Things to do:
1 > List each thing the Glean feedback text says users can submit when they mark a response as helpful or not helpful.
2 > Continue the Glean feedback text from its last step.

Document text:
* * *

Receive User Feedback
You can provide feedback on Glean responses by clicking the upvote or downvote buttons at the bottom of the chat window. After you click a button, a feedback modal opens where you can add detail before sending.
Glean uses this feedback for review and troubleshooting to help teams understand response utility and identify recurring issues. Feedback does not directly retrain Glean responses automatically.
What feedback users can submit
When a user marks a response as helpful or not helpful, they can submit:
- A thumbs up or thumbs down rating
- One or more structured reasons, when available
- Optional free-text comments
- Related chat context needed to review the feedback
Agent feedback data sharing and privacy
When users submit feedback on an agent response, Glean may share the feedback and relevant chat context with specific audiences to assist with troubleshooting and quality improvement.
Data visibility and access
Workspace admins can review feedback across all agents in their workspace. Agent builders can review feedback only for the agents they built.
The following table outlines who may have access to the underlying feedback and chat context:
| Audience | Access scope | Purpose |
|---|---|---|
| Glean | Agent feedback and related chat context, as needed for support and product improvement | To review issues and improve the core product experience. |
| Workspace admins | All agent feedback in the workspace | To monitor feedback and investigate quality or usage issues across agents. |
| Agent builder | Only feedback for the agents they built | To diagnose agent-specific problems and improve those agents over time. |
Usage guidance and disclosure
For agent chats, the feedback modal includes a specific disclosure:
Your chat and feedback may be shared with Glean, your admins, and this agent's builder to help improve your experience. Fact-check important information because AI can make mistakes.
Important considerations
- Routing vs. access: This disclosure explains who has access to the data for diagnostics. This is separate from email-based routing, which only controls where feedback notifications are sent.
- Sensitive information: Because chat context may be included, users should avoid submitting sensitive information in feedback unless it is necessary for troubleshooting.
- Scope: These disclosures and sharing rules apply to agent feedback only. They do not change general feedback routing for standard chat and search in the Admin console.
Configure feedback notifications
Configure feedback emails
To configure where feedback notifications are sent:
- Navigate to Settings > Help.
- Expand the Feedback dropdown and click Advanced preferences.

* * *

Recorded data:
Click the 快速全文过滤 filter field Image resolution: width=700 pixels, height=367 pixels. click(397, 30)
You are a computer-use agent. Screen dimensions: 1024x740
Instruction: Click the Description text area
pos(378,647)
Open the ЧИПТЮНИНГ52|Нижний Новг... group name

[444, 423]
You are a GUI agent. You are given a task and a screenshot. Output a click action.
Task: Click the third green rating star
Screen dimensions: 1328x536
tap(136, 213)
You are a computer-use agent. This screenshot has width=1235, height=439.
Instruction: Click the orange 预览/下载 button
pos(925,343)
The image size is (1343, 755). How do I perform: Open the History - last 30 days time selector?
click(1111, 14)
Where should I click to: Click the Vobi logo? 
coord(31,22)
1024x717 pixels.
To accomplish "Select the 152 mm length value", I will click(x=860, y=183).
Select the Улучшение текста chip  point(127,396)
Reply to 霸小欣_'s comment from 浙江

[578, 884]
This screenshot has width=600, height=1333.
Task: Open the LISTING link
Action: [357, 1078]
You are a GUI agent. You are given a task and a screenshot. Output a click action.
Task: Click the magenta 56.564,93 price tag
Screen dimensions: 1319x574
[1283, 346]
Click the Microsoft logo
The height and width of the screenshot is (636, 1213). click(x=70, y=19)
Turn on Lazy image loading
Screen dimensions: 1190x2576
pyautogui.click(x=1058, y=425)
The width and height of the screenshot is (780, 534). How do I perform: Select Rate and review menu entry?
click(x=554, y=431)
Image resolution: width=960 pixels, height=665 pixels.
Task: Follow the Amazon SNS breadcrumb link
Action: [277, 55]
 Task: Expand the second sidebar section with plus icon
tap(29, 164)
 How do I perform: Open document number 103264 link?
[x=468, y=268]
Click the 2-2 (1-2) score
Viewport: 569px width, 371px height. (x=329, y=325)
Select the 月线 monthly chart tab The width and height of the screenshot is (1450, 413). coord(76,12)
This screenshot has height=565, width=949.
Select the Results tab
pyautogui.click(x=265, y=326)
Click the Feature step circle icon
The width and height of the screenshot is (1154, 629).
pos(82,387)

* * *

Solved tasks:
1 >
- A thumbs up or thumbs down rating
- One or more structured reasons, when available
- Optional free-text comments
- Related chat context needed to review the feedback

2 >
- Enter the email address(es) that should receive feedback. You can assign different aliases for different feedback types, for example, Chat or Search.
- Click Save.
For security, you can only enter email addresses belonging to the domains of your company. Contact Glean Support to add new domains.
Glean recommends configuring a separate alias to assist in routing. You may also want to automatically ingest this feedback into a ticketing system like Jira, Zendesk, or ServiceNow.
Send feedback to Slack
To automatically send feedback to a Slack channel, for example, #glean-chat-feedback, you must first generate a destination email address for that channel:
- Open the Channel Information page for a channel you own and click the Integrations tab.
- Click Send emails to this channel, then Get Email Address.
- Raise a ticket with Glean Support to associate the Slack domain from this email, for example, company.slack.com with your Glean instance.
- Copy the Slack email address into the Feedback section of Glean Settings and click Save.
You cannot add the Slack email address until Glean Support associates the Slack domain of your company with your account.
Improving Glean performance
Feedback is most useful when reviewed alongside broader troubleshooting, source quality, and agent performance data. A not-helpful rating often identifies:
- Ambiguous questions or missing context
- Poor source data
- Agent logic failures
Best practices
- Refine prompts: Clear, specific questions lead to better answers. Consider user training on effective prompting.
- Improve data quality: Regularly update or deprecate inaccurate information in connected sources. Use the Verification feature of Glean where available.
- Optimize data sources: Organize documentation and clarify conflicting content to ensure the right information is accessible.
- Analyze patterns: Use feedback signals and comments to spot recurring issues. If systemic misfires persist, contact Glean Support for deeper tuning.